LexisNexis Risk Solutions Group is among the vendors providing such tools, with parent company RELX itself a significant employer in Connecticut through its Reed Exhibitions division, which has its main U.S. office in Norwalk.
Talcove said heading off fraudulent claims before they can be filed is a relatively easy fix, one that the finance and e-commerce sectors solved more than a decade ago with varying techniques.
Those include analytics on devices being used to access systems and firewalls that require ID verification by asking questions only filers would know — a vehicle they have driven in the distant past, for example, or information about a relative.
“Most states focused on what they call program integrity fraud: an individual ... who may have a job and not report it in order to get [unemployment] benefits, or claim to have a higher salary,” Talcove said. “They left the front door wide open. They didn’t check for impostor fraud . ... Once that digital lock has been put in place, it goes away.”
Talcove estimated it would cost a state the size of Connecticut less than $2 million to create an upgrade. The ETA study in January estimated Connecticut paid out more than $51 million in improper payments last year, of $7.5 billion disbursed in all under enhanced benefits authorized by the CARES Act.
Talcove said the evidence suggests the rackets are being run from Russia, China and Nigeria, with a ring in the latter country clipping more than $600 million from the state of Washington alone. Ohio, Tennessee and Kansas are among the states using systems from LexisNexis Risk Solutions to combat unemployment fraud, as is the Florida Department of Children and Families.

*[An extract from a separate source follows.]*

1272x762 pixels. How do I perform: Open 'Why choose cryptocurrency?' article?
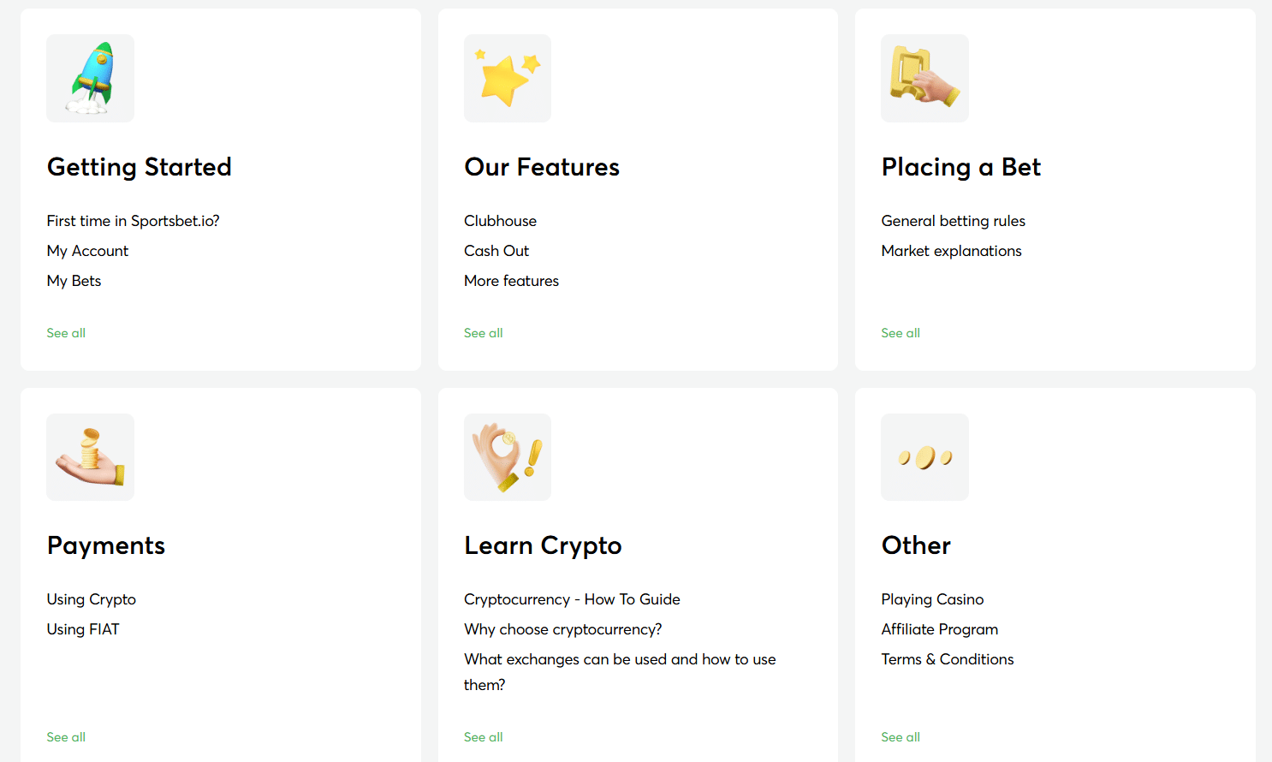562,629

Talcove said many states have tried to defeat fraud by requiring extra documentation from claimants, which he said creates unnecessary hassles during the claims process compared to the newest tools.
“It’s like bringing a sledgehammer to tap in a nail to hang a picture,” Talcove said. “Ninety-nine percent of the time when you use [the tools], it catches virtually all of the fraud. It gets the recipients paid faster and it stops the fraudsters cold in their path.”